The first year's expected tax revenue was several billion dollars, but the actual revenue was on the order of a few million. What it didn't take into account was that by raising the cost, people's spending behavior would change drastically.
I don't know specifically how it affected the jewerly and automobile business, but it certainly just about put ever American sailboat business out of business. They laid off nearly every builder and salesman around. If it hadn't have been repealed reasonably quickly, those business would likely have been gone for good.
One frequent argument is that the Fair Tax won't increase costs at all because the base charges of items will decrease by about as much as the Fair Tax. But the only possible way that can happen is if all the employees also take a pay cut so that their take-home pay after the Fair Tax is the same as before. You should know as well as I know that that is not going to happen. In reality, pre-taxes prices will stay pretty much the same and the Fair Tax would make everything far more expensive.
The Fair Tax also presupposes that it is revenue neutral. That is, the total tax revenue with the Fair Tax will not change from the total tax revenue of the current Income Tax. Since the Fair Tax will be collected only on the sales of new merchandise, the very wealthy who pay the vast majority of the income taxes will only be taxed on what they buy. If a person makes $10,000,000 a year, but only spends $500,000 a year and invests the rest, their total taxes would be approximately $167,000 for an effective tax rate of 1.67%.
Guess who will be making up that difference? Not the poor. It will be the middle class and lower upper class that will pay the vast amount of taxes. If you make $75,000 to $500,000 a year, expect your tax load to increase dramatically as the tax rate is increased to make up for the massive reductions in tax revenue as people change their spending habits.
The Fair Tax also supposed that the Income Tax will be abolished. That's not going to happen at all. In all likelihood, we would end up with both the Fair Tax and the Income Tax -- that's the only way they could bring up the same tax revenue as now -- the Fair Tax can't do it.
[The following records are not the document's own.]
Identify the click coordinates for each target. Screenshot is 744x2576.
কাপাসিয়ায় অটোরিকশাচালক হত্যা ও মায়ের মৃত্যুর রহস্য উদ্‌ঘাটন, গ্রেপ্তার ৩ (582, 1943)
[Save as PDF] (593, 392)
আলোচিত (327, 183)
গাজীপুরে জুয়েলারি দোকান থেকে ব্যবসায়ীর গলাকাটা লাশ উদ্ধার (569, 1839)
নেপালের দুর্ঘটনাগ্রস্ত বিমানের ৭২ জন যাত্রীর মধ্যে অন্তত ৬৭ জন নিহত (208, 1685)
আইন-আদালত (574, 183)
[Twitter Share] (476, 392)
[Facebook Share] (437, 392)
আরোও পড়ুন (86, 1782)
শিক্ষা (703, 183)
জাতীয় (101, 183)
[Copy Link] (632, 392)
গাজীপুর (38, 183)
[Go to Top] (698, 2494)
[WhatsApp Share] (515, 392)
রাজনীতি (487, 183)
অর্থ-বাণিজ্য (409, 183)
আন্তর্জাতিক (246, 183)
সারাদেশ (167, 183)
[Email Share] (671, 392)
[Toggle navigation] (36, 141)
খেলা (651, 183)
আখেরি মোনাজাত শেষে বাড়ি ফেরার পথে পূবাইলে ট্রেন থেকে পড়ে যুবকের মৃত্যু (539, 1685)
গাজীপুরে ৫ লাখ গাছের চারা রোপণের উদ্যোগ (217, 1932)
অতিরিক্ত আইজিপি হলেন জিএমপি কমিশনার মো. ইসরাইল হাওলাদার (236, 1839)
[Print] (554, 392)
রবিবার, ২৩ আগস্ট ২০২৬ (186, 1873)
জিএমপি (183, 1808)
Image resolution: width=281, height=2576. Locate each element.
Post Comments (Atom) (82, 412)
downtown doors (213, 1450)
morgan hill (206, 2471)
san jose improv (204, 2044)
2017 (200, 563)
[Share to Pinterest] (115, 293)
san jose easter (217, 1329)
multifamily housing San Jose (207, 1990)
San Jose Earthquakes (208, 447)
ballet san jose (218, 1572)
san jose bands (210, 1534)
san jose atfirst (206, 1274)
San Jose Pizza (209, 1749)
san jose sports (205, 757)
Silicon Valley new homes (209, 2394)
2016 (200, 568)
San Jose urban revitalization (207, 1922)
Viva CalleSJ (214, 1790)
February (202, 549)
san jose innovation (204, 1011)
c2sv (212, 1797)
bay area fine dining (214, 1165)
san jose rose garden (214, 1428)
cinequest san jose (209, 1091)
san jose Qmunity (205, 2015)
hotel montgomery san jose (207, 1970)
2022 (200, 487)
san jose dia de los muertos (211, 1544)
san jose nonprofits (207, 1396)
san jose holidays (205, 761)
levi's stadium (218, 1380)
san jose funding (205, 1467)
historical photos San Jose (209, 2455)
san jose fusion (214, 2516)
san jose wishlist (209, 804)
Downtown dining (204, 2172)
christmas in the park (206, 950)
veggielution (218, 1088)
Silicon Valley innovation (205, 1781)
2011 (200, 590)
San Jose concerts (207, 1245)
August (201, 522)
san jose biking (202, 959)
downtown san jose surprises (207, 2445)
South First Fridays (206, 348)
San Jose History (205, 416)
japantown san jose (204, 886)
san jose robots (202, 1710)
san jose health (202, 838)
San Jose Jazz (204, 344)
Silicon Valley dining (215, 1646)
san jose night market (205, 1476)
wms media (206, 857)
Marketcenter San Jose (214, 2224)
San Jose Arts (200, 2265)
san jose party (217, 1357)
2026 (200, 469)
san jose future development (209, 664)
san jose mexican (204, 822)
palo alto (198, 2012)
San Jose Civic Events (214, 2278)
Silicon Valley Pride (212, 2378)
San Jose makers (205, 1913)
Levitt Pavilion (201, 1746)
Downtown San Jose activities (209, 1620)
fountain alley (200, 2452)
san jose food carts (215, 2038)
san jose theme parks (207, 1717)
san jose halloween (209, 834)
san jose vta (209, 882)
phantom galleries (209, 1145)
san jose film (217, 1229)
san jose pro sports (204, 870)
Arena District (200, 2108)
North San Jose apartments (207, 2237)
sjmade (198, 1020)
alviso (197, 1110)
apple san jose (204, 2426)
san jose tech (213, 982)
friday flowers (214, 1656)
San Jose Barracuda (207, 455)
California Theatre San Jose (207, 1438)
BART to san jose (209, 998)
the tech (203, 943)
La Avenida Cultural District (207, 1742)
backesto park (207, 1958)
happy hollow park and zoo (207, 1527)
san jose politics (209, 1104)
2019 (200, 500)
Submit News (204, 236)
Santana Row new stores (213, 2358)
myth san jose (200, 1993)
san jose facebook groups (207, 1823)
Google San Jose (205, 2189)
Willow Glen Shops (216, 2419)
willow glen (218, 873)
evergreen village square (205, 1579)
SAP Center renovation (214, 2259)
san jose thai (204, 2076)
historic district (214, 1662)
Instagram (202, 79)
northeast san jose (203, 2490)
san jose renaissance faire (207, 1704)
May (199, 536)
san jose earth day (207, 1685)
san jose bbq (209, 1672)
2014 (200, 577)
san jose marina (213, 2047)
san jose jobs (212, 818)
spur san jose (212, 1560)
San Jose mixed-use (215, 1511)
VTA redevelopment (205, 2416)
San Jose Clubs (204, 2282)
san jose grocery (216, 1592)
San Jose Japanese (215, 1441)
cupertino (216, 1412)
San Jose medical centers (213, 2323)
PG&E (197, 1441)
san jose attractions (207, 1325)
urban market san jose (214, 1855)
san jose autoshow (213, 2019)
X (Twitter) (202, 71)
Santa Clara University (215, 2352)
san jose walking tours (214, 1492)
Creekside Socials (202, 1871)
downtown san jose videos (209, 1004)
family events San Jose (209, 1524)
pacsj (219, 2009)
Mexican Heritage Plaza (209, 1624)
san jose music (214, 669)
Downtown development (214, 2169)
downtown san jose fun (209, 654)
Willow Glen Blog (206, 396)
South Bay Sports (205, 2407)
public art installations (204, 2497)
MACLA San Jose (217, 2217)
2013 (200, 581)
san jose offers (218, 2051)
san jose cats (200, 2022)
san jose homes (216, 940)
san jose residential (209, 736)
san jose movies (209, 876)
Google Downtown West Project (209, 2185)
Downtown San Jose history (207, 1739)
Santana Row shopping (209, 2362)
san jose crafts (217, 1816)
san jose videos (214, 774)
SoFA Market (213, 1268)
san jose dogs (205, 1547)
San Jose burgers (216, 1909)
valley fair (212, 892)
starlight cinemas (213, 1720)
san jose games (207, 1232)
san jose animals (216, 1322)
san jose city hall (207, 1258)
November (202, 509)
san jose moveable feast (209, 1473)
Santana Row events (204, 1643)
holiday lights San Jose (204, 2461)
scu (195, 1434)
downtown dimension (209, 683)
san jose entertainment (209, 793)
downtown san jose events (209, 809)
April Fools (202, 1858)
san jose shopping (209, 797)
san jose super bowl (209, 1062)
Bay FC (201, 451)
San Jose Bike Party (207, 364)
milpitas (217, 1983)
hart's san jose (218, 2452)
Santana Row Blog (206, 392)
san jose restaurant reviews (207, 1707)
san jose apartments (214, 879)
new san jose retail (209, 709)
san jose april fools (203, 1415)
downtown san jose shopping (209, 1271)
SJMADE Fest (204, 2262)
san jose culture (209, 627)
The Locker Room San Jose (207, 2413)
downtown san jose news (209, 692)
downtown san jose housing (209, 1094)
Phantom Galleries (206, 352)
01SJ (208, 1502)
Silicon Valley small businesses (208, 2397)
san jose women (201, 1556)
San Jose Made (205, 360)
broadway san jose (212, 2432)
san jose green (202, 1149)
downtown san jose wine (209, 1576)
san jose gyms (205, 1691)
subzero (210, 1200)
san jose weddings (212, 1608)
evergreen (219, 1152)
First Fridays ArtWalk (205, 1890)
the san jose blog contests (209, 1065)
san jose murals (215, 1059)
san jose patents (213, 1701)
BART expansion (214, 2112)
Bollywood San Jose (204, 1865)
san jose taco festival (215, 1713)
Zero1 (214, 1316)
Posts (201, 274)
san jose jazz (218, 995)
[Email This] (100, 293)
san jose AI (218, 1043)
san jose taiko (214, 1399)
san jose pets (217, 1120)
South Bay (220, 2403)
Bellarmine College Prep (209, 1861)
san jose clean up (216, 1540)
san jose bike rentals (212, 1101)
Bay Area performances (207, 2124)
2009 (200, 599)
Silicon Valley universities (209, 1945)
In that respect, the Fair Tax is kind of like a VAT. (Note that I didn't claim it is a VAT, but that it is kind of like a VAT.) What happened to all those countries that created a VAT? Did they get rid of their Income Taxes? Not hardly. Their combined taxes have climbed higher and higher as a result of having both.
Remember that any law that is passed including the Fair Tax, the law can easily be amended. It may require the abolishment of the Income Tax, but how long do you think it would be before it was quietly amended to keep both?
If we must have taxes, we need to go to a Flat Tax with very few deductions. My suggestion is two deductions -- a $15,000 deduction per family member and a $15,000 deduction per household. Thus, a single person with no kids would pay the tax on all income over $30,000 while a family of four would pay the tax on all income over $75,000.